PROBLEM
Please copy, exactly as they appear below, the lines from the one containing "The width and height of the screenshot is (519, 881)." through the one containing "Task: Tap the vanessaperilman username link".

BEGIN DATA FOR PROCESSING

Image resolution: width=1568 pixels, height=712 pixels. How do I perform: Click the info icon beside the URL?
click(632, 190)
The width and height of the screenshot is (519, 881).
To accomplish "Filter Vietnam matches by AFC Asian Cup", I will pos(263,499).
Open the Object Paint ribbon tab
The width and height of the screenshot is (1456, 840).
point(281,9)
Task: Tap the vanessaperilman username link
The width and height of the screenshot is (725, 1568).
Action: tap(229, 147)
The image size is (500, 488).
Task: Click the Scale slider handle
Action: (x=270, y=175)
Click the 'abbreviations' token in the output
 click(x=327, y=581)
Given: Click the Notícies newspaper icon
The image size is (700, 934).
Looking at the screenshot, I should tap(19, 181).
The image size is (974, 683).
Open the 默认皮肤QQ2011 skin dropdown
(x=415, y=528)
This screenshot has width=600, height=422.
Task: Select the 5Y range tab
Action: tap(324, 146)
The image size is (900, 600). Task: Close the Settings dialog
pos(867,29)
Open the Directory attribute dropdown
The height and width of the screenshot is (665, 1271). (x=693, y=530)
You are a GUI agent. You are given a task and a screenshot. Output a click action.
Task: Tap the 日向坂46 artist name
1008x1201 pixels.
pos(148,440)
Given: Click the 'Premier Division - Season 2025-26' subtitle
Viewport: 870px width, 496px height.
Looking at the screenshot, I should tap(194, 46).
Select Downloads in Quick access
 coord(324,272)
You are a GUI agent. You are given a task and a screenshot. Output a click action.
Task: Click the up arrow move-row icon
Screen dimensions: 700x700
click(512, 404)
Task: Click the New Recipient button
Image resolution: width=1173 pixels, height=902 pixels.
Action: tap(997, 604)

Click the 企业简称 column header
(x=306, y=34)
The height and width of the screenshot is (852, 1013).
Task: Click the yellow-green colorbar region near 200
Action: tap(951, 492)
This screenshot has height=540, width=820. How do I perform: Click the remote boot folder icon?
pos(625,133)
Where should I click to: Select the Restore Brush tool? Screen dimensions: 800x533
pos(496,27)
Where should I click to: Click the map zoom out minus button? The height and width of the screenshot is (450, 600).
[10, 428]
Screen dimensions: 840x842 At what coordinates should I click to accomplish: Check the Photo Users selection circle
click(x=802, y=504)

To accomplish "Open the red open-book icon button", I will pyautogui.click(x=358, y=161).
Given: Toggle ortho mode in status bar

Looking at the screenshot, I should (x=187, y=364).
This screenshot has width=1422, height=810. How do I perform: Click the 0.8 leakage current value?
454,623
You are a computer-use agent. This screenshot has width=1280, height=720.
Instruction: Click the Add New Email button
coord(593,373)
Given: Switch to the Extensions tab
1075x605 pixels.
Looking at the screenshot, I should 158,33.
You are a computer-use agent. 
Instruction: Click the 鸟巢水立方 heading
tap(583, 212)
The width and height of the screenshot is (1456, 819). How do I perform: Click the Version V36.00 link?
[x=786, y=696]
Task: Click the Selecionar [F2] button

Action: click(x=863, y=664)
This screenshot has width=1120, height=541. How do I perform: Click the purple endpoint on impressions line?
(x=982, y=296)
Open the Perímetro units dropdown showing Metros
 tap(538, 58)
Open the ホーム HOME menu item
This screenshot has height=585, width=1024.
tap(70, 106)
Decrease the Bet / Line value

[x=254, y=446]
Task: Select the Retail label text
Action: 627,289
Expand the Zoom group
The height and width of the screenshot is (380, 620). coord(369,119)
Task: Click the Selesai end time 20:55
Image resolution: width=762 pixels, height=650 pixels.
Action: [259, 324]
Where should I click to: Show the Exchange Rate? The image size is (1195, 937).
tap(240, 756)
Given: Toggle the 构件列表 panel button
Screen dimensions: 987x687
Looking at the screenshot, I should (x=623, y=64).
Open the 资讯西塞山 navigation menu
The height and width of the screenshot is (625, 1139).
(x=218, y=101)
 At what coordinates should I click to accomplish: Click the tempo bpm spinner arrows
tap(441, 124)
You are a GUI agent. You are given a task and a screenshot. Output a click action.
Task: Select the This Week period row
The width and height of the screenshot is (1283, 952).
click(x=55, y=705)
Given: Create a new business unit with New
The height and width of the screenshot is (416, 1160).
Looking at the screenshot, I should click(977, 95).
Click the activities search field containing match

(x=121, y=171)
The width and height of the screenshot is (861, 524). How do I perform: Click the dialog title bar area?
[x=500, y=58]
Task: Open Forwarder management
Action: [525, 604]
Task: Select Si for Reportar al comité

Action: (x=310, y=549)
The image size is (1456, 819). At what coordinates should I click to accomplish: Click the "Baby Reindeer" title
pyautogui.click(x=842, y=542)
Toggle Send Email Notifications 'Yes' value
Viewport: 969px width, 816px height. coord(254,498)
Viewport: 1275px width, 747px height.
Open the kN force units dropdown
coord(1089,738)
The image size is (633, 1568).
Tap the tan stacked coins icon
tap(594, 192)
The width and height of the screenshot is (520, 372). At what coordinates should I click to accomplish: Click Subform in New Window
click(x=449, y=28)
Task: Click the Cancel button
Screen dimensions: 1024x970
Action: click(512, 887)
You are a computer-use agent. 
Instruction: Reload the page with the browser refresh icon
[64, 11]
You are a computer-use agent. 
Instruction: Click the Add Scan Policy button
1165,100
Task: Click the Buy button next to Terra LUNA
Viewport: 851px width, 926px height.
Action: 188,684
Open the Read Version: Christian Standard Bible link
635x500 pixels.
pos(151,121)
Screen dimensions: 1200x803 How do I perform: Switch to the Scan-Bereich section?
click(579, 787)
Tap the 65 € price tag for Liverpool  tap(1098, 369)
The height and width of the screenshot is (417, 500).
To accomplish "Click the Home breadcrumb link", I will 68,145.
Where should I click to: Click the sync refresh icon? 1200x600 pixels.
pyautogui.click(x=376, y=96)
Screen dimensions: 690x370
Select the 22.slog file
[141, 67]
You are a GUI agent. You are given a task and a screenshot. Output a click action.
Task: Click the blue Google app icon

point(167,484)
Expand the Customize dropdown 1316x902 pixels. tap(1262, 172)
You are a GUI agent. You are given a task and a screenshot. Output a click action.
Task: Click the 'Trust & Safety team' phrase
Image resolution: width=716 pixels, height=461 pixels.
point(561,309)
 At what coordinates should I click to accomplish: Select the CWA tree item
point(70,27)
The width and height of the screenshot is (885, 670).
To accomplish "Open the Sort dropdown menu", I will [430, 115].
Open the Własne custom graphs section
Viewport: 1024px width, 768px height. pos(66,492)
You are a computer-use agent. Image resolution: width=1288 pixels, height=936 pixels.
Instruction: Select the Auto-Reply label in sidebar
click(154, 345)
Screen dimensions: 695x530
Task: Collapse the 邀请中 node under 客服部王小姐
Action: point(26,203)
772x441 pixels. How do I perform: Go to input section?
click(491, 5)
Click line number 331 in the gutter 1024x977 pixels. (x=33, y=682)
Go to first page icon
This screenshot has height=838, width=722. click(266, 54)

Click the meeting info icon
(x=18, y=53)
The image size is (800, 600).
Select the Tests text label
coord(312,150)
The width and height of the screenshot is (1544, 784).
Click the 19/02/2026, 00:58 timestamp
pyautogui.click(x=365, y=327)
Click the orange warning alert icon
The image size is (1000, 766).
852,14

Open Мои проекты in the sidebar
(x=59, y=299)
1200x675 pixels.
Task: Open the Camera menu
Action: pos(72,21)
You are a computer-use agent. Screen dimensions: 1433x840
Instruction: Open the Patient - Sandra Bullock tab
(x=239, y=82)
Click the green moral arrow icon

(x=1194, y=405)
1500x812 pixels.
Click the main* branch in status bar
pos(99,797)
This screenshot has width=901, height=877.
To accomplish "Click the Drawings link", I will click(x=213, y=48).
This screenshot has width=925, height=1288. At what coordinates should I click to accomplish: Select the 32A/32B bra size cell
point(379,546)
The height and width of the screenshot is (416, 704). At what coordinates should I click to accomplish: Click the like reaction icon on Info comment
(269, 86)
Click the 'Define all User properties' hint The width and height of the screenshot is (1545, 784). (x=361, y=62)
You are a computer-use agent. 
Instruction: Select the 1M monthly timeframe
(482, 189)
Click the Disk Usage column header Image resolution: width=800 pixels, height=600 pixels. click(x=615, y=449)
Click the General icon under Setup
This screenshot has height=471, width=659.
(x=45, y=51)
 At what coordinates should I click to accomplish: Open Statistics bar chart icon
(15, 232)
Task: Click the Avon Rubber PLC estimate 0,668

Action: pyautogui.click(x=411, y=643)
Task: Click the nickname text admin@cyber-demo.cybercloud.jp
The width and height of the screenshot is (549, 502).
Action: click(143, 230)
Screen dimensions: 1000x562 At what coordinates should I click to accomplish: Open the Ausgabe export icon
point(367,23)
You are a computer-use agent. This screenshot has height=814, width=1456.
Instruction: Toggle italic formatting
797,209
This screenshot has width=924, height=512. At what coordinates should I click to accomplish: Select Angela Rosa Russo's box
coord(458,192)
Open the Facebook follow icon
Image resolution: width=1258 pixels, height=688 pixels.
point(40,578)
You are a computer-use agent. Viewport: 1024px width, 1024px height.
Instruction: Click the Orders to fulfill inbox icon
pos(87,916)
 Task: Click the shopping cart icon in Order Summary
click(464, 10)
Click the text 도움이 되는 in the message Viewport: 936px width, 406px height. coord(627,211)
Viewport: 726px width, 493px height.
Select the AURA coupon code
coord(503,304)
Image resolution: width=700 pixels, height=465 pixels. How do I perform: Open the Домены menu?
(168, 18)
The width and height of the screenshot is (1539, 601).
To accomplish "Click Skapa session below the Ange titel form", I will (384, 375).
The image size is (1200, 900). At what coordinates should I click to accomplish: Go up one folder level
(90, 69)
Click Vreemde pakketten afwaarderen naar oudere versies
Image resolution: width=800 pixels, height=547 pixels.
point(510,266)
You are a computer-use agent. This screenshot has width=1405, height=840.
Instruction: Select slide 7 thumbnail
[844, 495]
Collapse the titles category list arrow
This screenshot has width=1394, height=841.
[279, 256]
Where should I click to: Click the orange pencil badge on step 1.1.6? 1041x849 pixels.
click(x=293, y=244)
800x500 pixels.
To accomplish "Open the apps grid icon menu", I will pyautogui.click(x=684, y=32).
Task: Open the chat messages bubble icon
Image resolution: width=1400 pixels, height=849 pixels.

END DATA FOR PROCESSING

EXERCISE ANSWER
The width and height of the screenshot is (519, 881).
To accomplish "Filter Vietnam matches by AFC Asian Cup", I will pos(263,499).
Open the Object Paint ribbon tab
The width and height of the screenshot is (1456, 840).
point(281,9)
Task: Tap the vanessaperilman username link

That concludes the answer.